Write each entry out once more, please, precisely as shown.

• Data excerpts:
=== Begin Enclosure ===

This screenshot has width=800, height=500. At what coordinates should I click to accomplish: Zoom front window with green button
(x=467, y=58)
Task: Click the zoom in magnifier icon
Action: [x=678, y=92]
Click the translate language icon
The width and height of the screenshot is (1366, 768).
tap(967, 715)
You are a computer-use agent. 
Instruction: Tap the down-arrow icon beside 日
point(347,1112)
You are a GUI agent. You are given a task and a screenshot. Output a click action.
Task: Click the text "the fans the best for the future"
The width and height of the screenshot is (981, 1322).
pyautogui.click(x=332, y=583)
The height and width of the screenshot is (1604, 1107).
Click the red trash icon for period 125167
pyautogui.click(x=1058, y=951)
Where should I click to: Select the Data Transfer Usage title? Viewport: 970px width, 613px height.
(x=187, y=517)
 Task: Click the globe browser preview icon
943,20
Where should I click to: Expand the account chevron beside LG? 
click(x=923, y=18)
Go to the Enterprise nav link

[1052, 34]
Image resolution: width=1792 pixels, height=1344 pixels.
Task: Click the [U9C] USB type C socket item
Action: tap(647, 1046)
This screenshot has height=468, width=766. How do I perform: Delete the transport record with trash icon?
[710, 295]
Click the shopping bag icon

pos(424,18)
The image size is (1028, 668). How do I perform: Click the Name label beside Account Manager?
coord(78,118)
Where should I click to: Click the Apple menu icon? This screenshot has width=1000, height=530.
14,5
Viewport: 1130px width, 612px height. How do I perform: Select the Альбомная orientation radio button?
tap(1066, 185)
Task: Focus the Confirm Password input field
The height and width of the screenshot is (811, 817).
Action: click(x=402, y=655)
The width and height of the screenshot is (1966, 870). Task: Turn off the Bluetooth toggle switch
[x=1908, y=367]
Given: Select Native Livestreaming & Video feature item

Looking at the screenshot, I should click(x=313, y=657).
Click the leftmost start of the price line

=== End Enclosure ===

• Your response:
This screenshot has width=800, height=500. At what coordinates should I click to accomplish: Zoom front window with green button
(x=467, y=58)
Task: Click the zoom in magnifier icon
Action: [x=678, y=92]
Click the translate language icon
The width and height of the screenshot is (1366, 768).
tap(967, 715)
You are a computer-use agent. 
Instruction: Tap the down-arrow icon beside 日
point(347,1112)
You are a GUI agent. You are given a task and a screenshot. Output a click action.
Task: Click the text "the fans the best for the future"
The width and height of the screenshot is (981, 1322).
pyautogui.click(x=332, y=583)
The height and width of the screenshot is (1604, 1107).
Click the red trash icon for period 125167
pyautogui.click(x=1058, y=951)
Where should I click to: Select the Data Transfer Usage title? Viewport: 970px width, 613px height.
(x=187, y=517)
 Task: Click the globe browser preview icon
943,20
Where should I click to: Expand the account chevron beside LG? 
click(x=923, y=18)
Go to the Enterprise nav link

[1052, 34]
Image resolution: width=1792 pixels, height=1344 pixels.
Task: Click the [U9C] USB type C socket item
Action: tap(647, 1046)
This screenshot has height=468, width=766. How do I perform: Delete the transport record with trash icon?
[710, 295]
Click the shopping bag icon

pos(424,18)
The image size is (1028, 668). How do I perform: Click the Name label beside Account Manager?
coord(78,118)
Where should I click to: Click the Apple menu icon? This screenshot has width=1000, height=530.
14,5
Viewport: 1130px width, 612px height. How do I perform: Select the Альбомная orientation radio button?
tap(1066, 185)
Task: Focus the Confirm Password input field
The height and width of the screenshot is (811, 817).
Action: click(x=402, y=655)
The width and height of the screenshot is (1966, 870). Task: Turn off the Bluetooth toggle switch
[x=1908, y=367]
Given: Select Native Livestreaming & Video feature item

Looking at the screenshot, I should click(x=313, y=657).
Click the leftmost start of the price line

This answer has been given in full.